Marjam Alemzadeh beschreibt ausführlich die praktischen Schritte des wahrnehmenden Beobachtens:

  1. Wahrnehmendes beobachten,
  2. Beschreiben,
  3. Reflektieren,
  4. Dokumentieren,

Und im nächsten Kapitel „Eine Orientierungshilfe zum wahrnehmenden Beobachten“ bieten beide Autoren durch verschiedene Fragen wie z.B. „Was ist wahrnehmendes Beobachten?“, „Wozu dient wahrnehmendes Beobachten?“ usw. eine Art Definitionsgrundlage oder Leitfaden, der sich im weiteren Kapitel „Praktische Beispiele aus der Lernwerkstatt Natur“ als nützlich erweisen wird, denn dort stellt Marjam Alemzadeh neun Beispiele oder neun Geschichten vor, so geht es z.B. in dem „Beispiel 1 Kinder sind Ästheten-Eine Einführung in wahrnehmendes Beobachten“ (S.61) angefangen mit dem Dokumentationsdatum, Name und Alter des Kindes, Name der Beobachterin, Dauer der Beobachtung und Ort der Beobachtung um die 4,6 Jahre alte Marie, die durch den Wald geht und auf ein paar Kinder aufmerksam wird die Moos gefunden haben. Die Beobachterin beschreibt in dieser Geschichte auch mit Hilfe von Fotos wie Marie mit dem Moos befühlt, sammelt, abkratzt mit der Schaufel den Eimer mit Moos füllt usw. ihre Interaktion mit der Beobachterin, den anderen Kindern Tieren.

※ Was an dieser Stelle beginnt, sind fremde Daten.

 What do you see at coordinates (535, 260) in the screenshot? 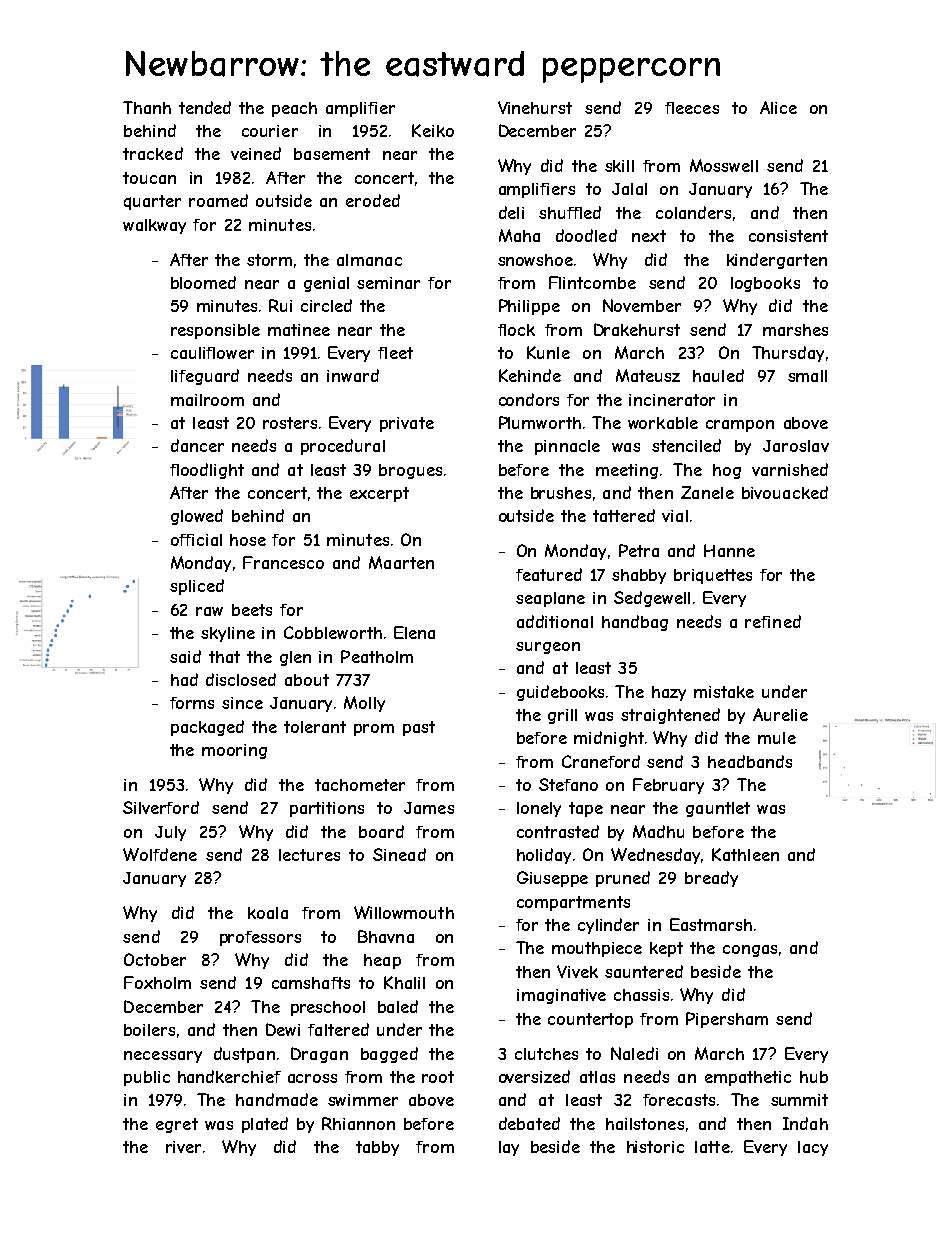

Sie entdeckt später eine matschige Stelle: „Marie hat eine Idee, was sie mit der lehmigen Erde machen kann, schaut mit leuchtenden Augen zu mir hoch und sagt: „Ich färbe den Baum“, Sie sammelt etwas Lehm auf ihrer Schaufel und streicht es über einen dicken Baum“ (S.62).

Abschließend erklärt Gerd Schäfer, in „Wahrnehmendes Beobachten als Entwicklungsprozess“, dass wahrnehmendes Beobachten keine Methode sondern eine Haltung sei, der Weg dorthin brauche Zeit, sei eine Entwicklung (S.115).

Die beiden Autoren stellen nochmal die Rahmenbedingungen vor, sowie das Projekt „Lernwerkstatt Natur“, dessen Leitung Prof. Dr. Gerd E. Schäfer hatte, den Standort, Stiftung sowie die Beteiligten.

Fazit

Beim Durchlesen dieses Buches, bekommt der Leser Lust, sich auf eine Entdeckungsreise zu machen und das bereits Vernommene in Bild und Sprache über die Selbstbildungspotentiale der Kinder selbst zu beobachten. Dabei wird deutlich, dass die eigene Haltung bzw. Perspektive verändert werden muss, es ist eine andere Annäherung ans Kind, die Welt wird durch dessen Augen gesehen und versucht zu verstehen, gleichzeitig ist der Bobachter auch nicht passiv. Ein spannendes neues Lernfeld, das gut ausprobiert werden kann im Kindergartenalltag, der Wechsel zwischen theoretischem und praktischem Teil ist angenehm, gut verständlich und in einer lebendigen, schönen Sprache geschrieben. Marjam Alememzadehs Freude, mit Kindern die Natur zu entdecken, ist ansteckend. Sie beschreibt einfach und übersichtlich wie dieses pädagogische Haltung im Alltag einer Kindertagesstätte umgesetzt werden kann.

Rezension von
Dipl.-Psychol. Aspasia Zontanou

Es gibt 11 Rezensionen von Aspasia Zontanou.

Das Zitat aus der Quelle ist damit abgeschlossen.